Text to read
Boeing Commercial Airplanes CEO Ray Conner, talking with journalists at its UK headquarters, acknowledged a big slowdown in widebody jet orders this year, talked about the progress of job cuts, and offered Boeing’s thinking about various potential new jet models.
Boeing Commercial Airplanes boss Ray Conner said Sunday in London that though the pace of voluntary job reductions in the Puget Sound region has been slower than expected, job cuts will continue through more voluntary buyouts and should total around 4,000 by year end.
That figure doesn’t include any potential job cuts in other Boeing units in the region, such as defense and corporate services.
In a wide-ranging roundtable discussion with journalists at Boeing’s UK headquarters on the eve of Monday’s opening of the Farnborough Air Show, Conner conceded that Boeing has seen a big slowdown in widebody-jet orders this year, which he attributed partly to the uncertainty caused by unrest around the world.
He also addressed the political controversy over the pending big jet order from Iran, suggesting that if Congress moves to block Boeing’s deal, it should also hobble Airbus’ chance of doing business there by blocking the European jet-maker’s U.S. suppliers from participating.
And he offered Boeing’s thinking about various new jet models the company is considering:
- A midsized, midrange jet referred to as the New Middle-market Airplane is clearly the focus right now.
- A larger version of the 737 MAX, dubbed the MAX 10, is being looked at closely but appears to be iffy.
- And a larger version of the 777X, referred to as the 777-10X, is a possibility, but it’s at a very early stage of study.
Regarding the job cuts, Conner said Boeing has shed just over 2,800 jobs in the Puget Sound region this year, almost 2,700 of those in the Commercial Airplanes division.

Supplied material
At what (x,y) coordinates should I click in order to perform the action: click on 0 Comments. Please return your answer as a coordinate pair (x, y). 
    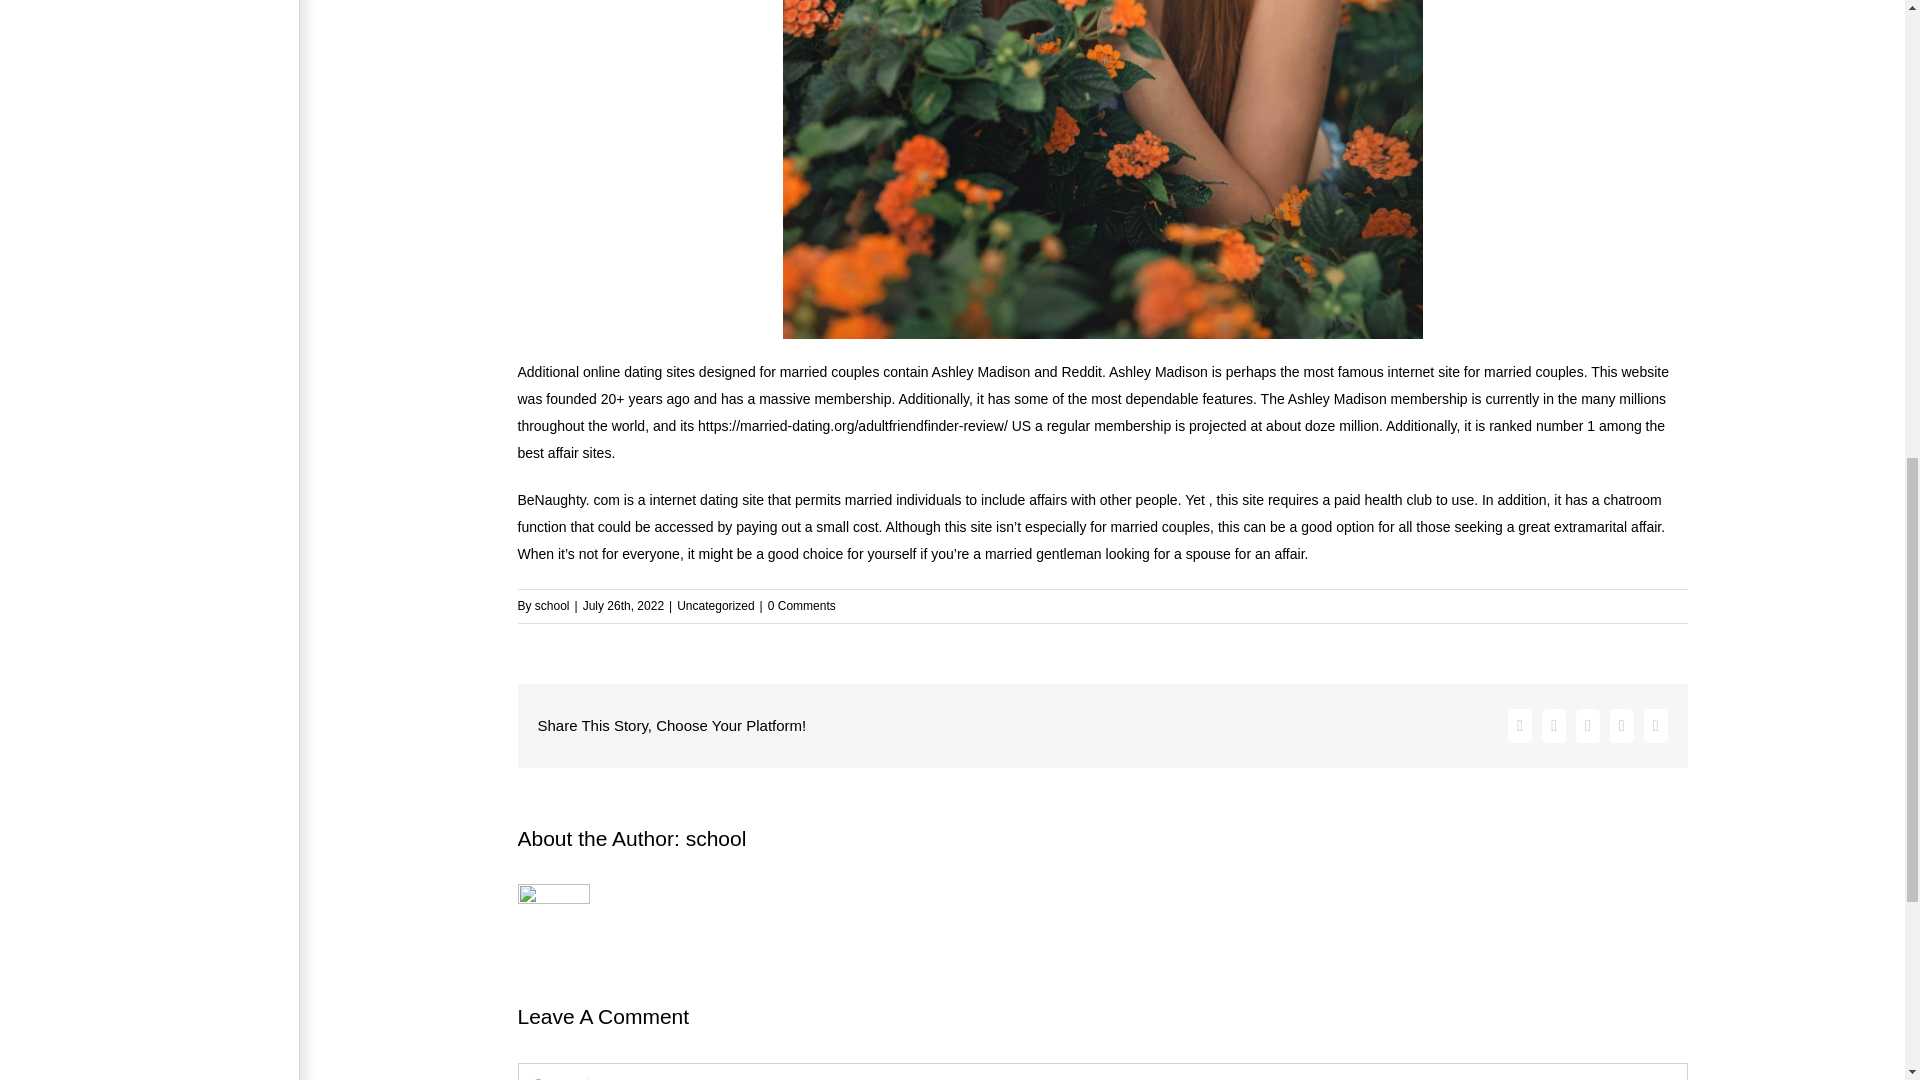
    Looking at the image, I should click on (802, 605).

Things to do
**1.** Answer these questions using the Boeing article.
(a) Where did Conner hold his roundtable discussion with journalists?
(b) About how many job cuts should Boeing reach in the Puget Sound region by year end?
(c) Which potential new jet model is described as the focus right now?
**2.** Write out the Boeing article word for word, from "And he offered" up to and including "focus right now.".
**3.** Continue the Boeing article from the point where it stops.
The data have no connection to the Boeing article.

Per-task outputs
**1.**
(a) At Boeing's UK headquarters in London.
(b) Around 4,000.
(c) The New Middle-market Airplane.

**2.**
And he offered Boeing’s thinking about various new jet models the company is considering:
- A midsized, midrange jet referred to as the New Middle-market Airplane is clearly the focus right now.

**3.**
There have been some layoffs. Last month, the company gave layoff notices to 99 employees, according to data filed with the state.
But Conner emphasized that he’s offering employees voluntary buyouts where possible, and that these will continue.
“With a lot of people being very close to retirement, I would prefer to offer them an incentive to go down that path,” Conner said. “It would be much more controlled and managed so we could maintain our productivity and efficiency as we did this.”
He also said the aging demographics of the workforce means voluntary buyouts will allow Boeing to hold onto younger workers.
Boeing has in recent years brought in “a set of younger people that we’ve expended a lot of time and energy with,” Conner said. “We’d love to keep them.”
“Our demographics are such that it really does lend itself to doing this kind of thing,” he added.
Conner responded aggressively when he was asked about the measure passed in the House of Representatives that would block U.S. aircraft sales to Iran, threatening a tentative agreement to buy 80 Boeing jets worth around $9 billion after standard discounts.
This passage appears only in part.